┌─ Quoted passage

The often used and very inspiring modular-bitfield has a few problems:

  • it is unmaintained and has a quirky structure
  • constructors use the builder pattern
    • makes user code unreadable if you have many fields
    • can accidentally leave things uninitialized
  • from_bytes can easily take invalid arguments, which turns verification inside-out:
    • modular-bitfield flow: u16 -> PackedData::from_bytes([u16]) -> PackedData::status_or_err()?
      • needs to check for Err on every single access
      • adds duplicate getters and setters with postfix _or_err
      • reinvents From<u16>/TryFrom<u16> as a kind of hybrid
    • bilge: usual type-system centric flow: u16 -> PackedData::try_from(u16)? -> PackedData::status()
  • big god-macro
    • powerful, but less readable to the devs of modular-bitfield
    • needs to cover many derives in itself, like impl Debug (other bitfield crates do this as well)

└─

• To-do item A:
Answer these questions using the text on modular-bitfield's problems:
(i) Which pattern do the constructors use?
(ii) Which postfix is added to the duplicate getters and setters?
(iii) Which impl is named as something the big god-macro has to cover?

┌─ Dataset

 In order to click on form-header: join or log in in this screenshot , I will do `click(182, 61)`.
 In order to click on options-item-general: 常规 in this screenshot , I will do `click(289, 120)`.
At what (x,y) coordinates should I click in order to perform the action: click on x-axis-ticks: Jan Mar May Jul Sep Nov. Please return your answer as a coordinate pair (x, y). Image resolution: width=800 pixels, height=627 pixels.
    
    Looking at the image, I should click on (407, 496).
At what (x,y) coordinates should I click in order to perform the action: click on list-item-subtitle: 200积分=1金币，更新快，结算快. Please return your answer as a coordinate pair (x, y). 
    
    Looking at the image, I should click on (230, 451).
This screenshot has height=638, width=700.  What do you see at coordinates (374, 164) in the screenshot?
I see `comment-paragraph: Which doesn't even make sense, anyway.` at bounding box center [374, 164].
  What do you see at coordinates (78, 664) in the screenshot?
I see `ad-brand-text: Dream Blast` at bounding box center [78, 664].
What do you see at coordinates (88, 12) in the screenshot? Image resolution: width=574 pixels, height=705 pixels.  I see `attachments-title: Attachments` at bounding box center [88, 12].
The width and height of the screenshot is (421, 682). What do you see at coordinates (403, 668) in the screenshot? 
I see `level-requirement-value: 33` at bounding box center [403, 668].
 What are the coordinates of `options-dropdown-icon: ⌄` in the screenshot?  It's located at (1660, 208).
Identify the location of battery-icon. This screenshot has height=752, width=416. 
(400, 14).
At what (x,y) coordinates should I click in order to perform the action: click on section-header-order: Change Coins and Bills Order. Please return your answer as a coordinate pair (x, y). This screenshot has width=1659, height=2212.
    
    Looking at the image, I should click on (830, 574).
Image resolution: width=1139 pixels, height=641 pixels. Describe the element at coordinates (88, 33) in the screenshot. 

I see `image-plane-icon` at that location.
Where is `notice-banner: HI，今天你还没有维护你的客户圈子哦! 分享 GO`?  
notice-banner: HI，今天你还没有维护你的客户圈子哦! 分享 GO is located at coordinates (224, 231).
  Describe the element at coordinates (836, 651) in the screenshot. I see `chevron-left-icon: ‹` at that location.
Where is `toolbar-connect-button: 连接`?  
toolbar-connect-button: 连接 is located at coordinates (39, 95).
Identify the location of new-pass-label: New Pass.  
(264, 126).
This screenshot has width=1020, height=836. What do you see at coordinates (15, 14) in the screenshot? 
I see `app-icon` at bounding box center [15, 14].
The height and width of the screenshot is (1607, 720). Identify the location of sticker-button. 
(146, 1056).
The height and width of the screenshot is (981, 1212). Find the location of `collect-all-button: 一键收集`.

└─

• To-do item B: In the entries, substitute "Give the location of" for "Identify the location of" in the stretch from the line containing "This screenshot has width=1020, height=836." through the line containing "(146, 1056).", and return only those lines.

• Exercise answer A:
(i) The builder pattern.
(ii) _or_err
(iii) impl Debug

• Exercise answer B:
This screenshot has width=1020, height=836. What do you see at coordinates (15, 14) in the screenshot? 
I see `app-icon` at bounding box center [15, 14].
The height and width of the screenshot is (1607, 720). Give the location of sticker-button. 
(146, 1056).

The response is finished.